Dominique Smith, Ed.D., is chief of educational services and teacher support at Health Sciences High and Middle College in San Diego, Calif. He is passionate about creating school cultures that honor students and build their confidence and competence. Dr. Smith’s research and instruction focus on restorative practices, classroom management, growth mindset and the culture of achievement. In addition to his school leadership responsibilities, Smith provides professional learning to K–12 teachers on many topics that address classroom and school climate and organization. Dr. Smith holds a doctorate in educational leadership from San Diego State University with a focus on equity and a master’s degree in social work from the University of Southern California. He also holds credentials from San Diego State University in administrative services, child welfare, PPS and attendance, and was awarded the 2014 National School Safety Award from the School Safety Advocacy Council. His publications include, “All Learning Is Social and Emotional: Helping Students Develop Essential Skills for the Classroom and Beyond” (ASCD, 2018), “Building Equity: Policies and Practices to Empower All Learners” (ASCD, 2017), and “Better Than Carrots or Sticks: Restorative Practices for Positive Classroom Management” (ASCD, 2014). Dr. Smith has contributed numerous articles for the Association for Supervision and Curriculum Development’s Educational Leadership® magazine, including “Tear Down Your Behavior Chart!” He delivered a 2018 TED Talk about building relationships between students and teachers.

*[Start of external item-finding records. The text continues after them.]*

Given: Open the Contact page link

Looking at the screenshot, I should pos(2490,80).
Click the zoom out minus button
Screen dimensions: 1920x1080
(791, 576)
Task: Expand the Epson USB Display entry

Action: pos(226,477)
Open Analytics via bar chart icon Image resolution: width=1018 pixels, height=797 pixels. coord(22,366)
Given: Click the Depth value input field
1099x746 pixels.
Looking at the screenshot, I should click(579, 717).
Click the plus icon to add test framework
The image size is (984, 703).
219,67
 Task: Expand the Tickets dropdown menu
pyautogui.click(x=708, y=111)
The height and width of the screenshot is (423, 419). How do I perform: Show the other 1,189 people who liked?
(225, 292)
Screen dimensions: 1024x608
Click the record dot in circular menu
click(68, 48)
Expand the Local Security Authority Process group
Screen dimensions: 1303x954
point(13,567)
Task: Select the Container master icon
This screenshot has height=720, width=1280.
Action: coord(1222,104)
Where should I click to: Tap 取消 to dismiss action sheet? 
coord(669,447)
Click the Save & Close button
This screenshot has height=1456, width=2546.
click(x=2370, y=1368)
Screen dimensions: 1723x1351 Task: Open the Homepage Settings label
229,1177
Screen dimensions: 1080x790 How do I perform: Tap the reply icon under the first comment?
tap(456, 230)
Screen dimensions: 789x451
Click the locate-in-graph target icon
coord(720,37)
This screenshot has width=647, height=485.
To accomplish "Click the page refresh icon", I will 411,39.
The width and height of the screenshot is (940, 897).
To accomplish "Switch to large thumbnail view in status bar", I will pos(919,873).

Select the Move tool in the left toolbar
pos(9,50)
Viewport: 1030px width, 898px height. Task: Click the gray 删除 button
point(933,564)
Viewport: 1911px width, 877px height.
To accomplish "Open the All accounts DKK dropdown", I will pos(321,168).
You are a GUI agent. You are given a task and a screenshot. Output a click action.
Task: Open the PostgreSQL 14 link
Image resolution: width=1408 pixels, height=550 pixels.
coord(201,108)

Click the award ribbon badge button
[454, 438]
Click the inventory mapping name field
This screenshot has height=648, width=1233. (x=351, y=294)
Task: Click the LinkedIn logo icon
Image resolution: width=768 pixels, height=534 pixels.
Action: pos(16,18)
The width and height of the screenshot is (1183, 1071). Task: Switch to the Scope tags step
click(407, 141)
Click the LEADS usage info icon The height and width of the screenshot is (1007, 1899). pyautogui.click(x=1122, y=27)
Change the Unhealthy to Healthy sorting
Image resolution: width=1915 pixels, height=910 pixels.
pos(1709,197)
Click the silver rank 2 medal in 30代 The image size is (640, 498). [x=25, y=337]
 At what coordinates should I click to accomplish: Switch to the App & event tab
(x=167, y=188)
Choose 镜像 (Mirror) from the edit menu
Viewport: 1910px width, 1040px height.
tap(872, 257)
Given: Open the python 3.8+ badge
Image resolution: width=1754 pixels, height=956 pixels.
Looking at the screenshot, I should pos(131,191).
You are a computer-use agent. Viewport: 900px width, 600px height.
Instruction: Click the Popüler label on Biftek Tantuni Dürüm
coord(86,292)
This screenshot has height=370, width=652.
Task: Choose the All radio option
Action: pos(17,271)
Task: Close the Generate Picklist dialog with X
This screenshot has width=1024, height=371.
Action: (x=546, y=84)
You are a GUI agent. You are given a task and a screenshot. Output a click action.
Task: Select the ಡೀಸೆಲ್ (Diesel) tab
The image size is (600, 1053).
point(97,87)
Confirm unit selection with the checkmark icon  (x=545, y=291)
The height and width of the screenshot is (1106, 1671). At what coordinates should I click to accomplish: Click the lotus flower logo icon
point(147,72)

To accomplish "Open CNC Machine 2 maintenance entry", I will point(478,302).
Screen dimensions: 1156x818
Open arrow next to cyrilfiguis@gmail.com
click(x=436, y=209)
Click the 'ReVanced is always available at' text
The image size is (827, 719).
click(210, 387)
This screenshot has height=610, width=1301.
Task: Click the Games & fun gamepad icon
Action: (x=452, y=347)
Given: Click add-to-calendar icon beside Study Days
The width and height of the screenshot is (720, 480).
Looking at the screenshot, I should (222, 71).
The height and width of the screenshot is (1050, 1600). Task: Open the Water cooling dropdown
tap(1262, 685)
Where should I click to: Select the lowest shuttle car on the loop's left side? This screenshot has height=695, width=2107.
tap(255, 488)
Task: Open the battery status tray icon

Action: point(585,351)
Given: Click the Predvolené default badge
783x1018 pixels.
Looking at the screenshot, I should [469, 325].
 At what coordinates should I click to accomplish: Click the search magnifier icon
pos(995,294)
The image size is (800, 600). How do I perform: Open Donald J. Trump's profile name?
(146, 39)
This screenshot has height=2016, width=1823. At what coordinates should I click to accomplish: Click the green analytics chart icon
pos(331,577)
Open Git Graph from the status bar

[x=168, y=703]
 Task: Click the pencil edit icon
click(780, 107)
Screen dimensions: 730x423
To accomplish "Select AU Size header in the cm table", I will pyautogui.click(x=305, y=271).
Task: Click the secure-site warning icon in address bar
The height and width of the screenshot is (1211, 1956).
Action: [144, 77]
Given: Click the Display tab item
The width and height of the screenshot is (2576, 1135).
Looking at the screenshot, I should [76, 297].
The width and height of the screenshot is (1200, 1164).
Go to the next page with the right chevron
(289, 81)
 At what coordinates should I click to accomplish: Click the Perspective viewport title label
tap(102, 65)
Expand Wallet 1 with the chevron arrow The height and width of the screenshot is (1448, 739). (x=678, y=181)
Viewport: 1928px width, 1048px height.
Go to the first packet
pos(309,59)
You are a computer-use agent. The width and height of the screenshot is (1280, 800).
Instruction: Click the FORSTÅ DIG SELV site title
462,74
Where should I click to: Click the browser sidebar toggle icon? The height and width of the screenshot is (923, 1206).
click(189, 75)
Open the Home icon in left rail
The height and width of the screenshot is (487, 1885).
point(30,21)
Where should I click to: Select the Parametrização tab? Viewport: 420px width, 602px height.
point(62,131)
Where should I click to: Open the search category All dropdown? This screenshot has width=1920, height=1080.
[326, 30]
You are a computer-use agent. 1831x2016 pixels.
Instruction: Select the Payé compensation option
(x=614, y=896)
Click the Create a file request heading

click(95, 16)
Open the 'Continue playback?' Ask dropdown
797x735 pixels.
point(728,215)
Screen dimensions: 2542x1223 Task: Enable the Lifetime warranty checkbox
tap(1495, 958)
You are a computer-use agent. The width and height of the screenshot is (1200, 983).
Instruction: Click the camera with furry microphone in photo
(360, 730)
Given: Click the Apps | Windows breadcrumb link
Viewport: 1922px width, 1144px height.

Bob Sonju is an award-winning educational leader and consultant recognized for his energetic commitment to building effective teams, developing RTI structures that support teachers and students, and creating effective school cultures committed to student learning. He is currently executive director of learning and development for Washington County (Utah) School District and a former adjunct professor of education at Dixie State University. Sonju was formerly the principal of the nationally recognized Fossil Ridge Intermediate School and also served as a high school administrator and special education teacher.